The global banking scene is being transformed through an unprecedented move by a consortium comprising Belgium’s Fortis, UK bank Royal Bank of Scotland and Spain’s Santander, which looks set to bid for ABN AMRO, the Amsterdam-headquartered bank, already under offer from Barclays Bank.

The bid may fail but is still cutting edge, in that it opens up the mergers and acquisitions (M&A) field to many more bidders and increases the number of targets. It will allow smaller banks to take on bigger institutions with no need to resort to share issues or increased leverage.

Meanwhile, for the bidding consortiums, many more banks become interesting and accessible. Say a bank is interested in a rival’s asset management and custodian services, or its African operations, or its retail operations in Greece. Previously, it would have to bid for the whole thing and perhaps spin out or close down a few parts – but if too many of the business operations are not obviously of interest, the bid would be unworkable for both management and shareholders. With a couple of other banks interested in other divisions, the range of targets widens out.

Past mistakes

It is too early to say how this unique model will develop but the three-bank bid provides a few indicators. Countless studies show that mergers in the majority don’t provide value and RBS chief executive Sir Fred Goodwin was told by shareholders to curb his constant appetite for acquisitions a couple of years ago.

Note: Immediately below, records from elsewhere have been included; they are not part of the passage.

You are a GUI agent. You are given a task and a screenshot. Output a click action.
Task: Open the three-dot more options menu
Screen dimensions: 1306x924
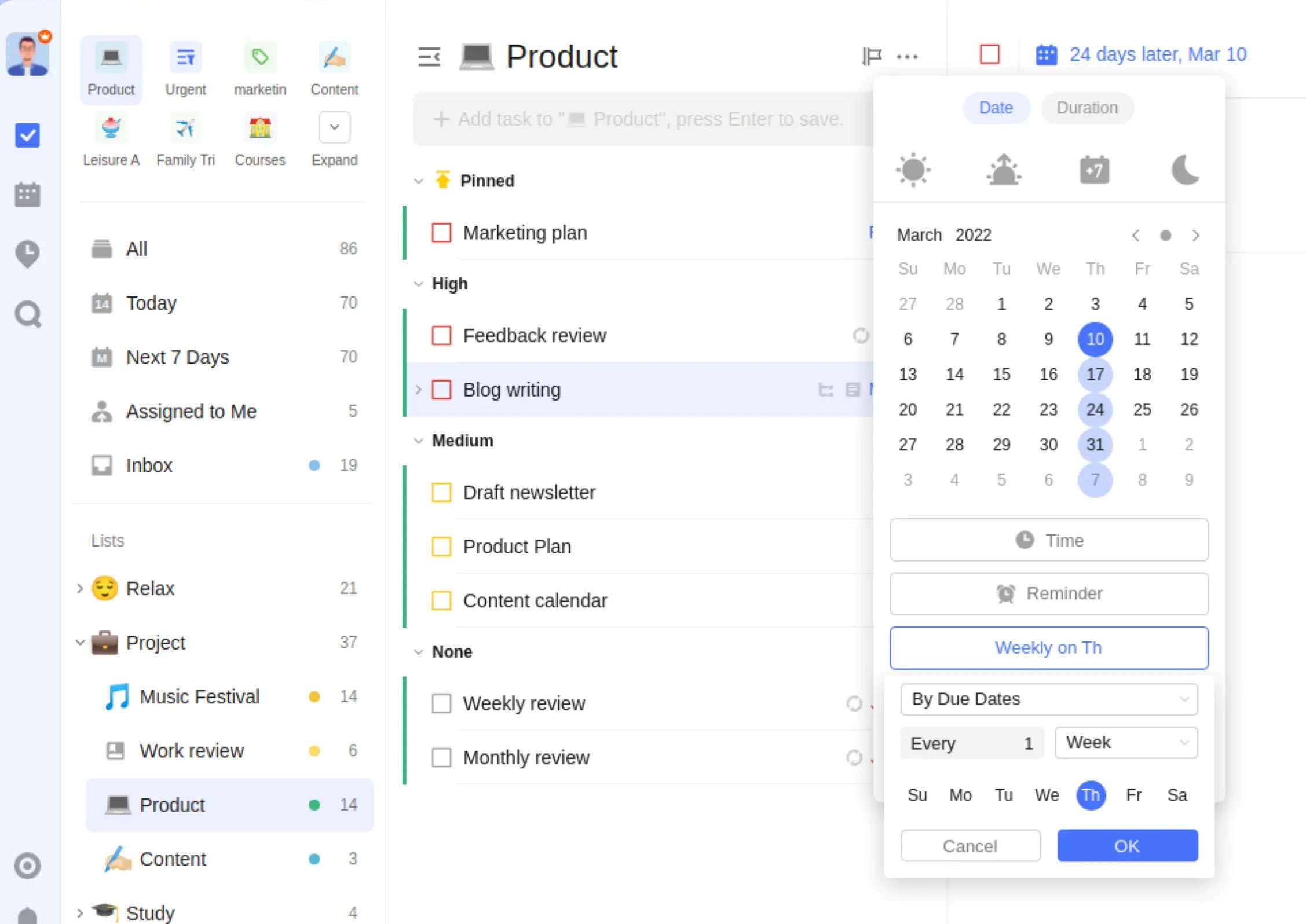pyautogui.click(x=907, y=57)
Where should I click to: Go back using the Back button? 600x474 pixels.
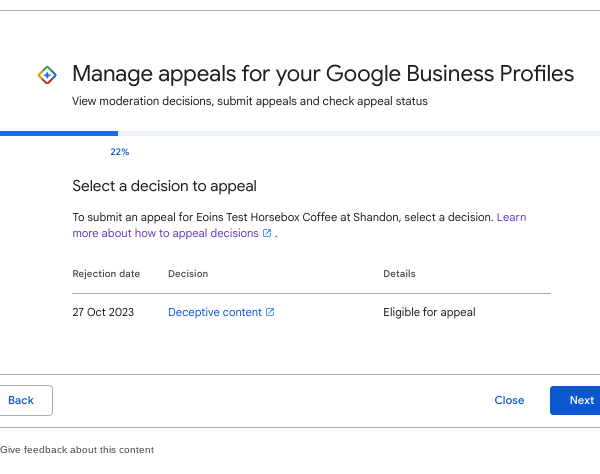(x=22, y=400)
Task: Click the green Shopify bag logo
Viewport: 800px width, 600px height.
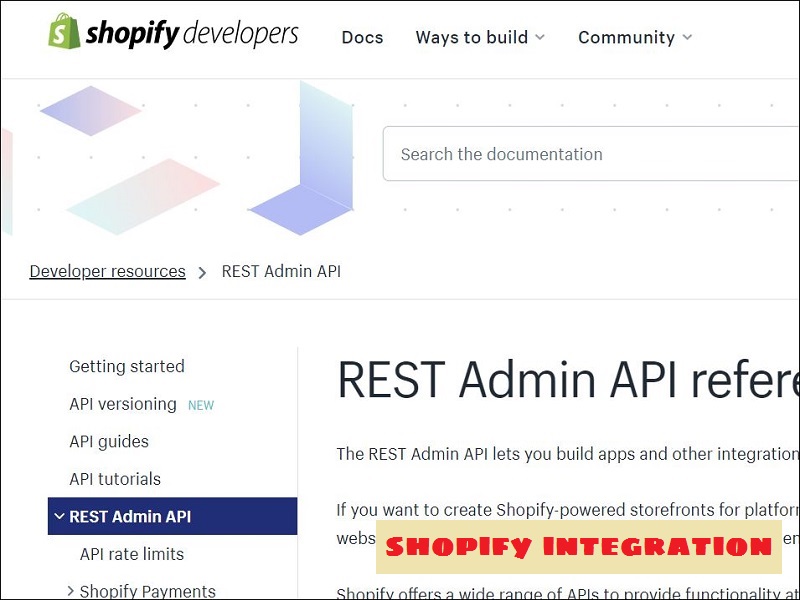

But the focus of this potential bid is difficult to ignore as it becomes a more acceptable, value-creating add-on acquisition. RBS would be taking over ABN AMRO ’s US bank, La Salle, and merge it with Charter One, its US business.

Linked to this is the fact that the consortium can afford to pay more than a unitary bidder as the synergies and strategic reasoning are clearer. There are many reasons why this specific bid may not work but this is a prototype of a new model.

With the addition of private equity’s foray into financial services (see cover story), M&A bankers should be very, busy in the next few years, at the very least.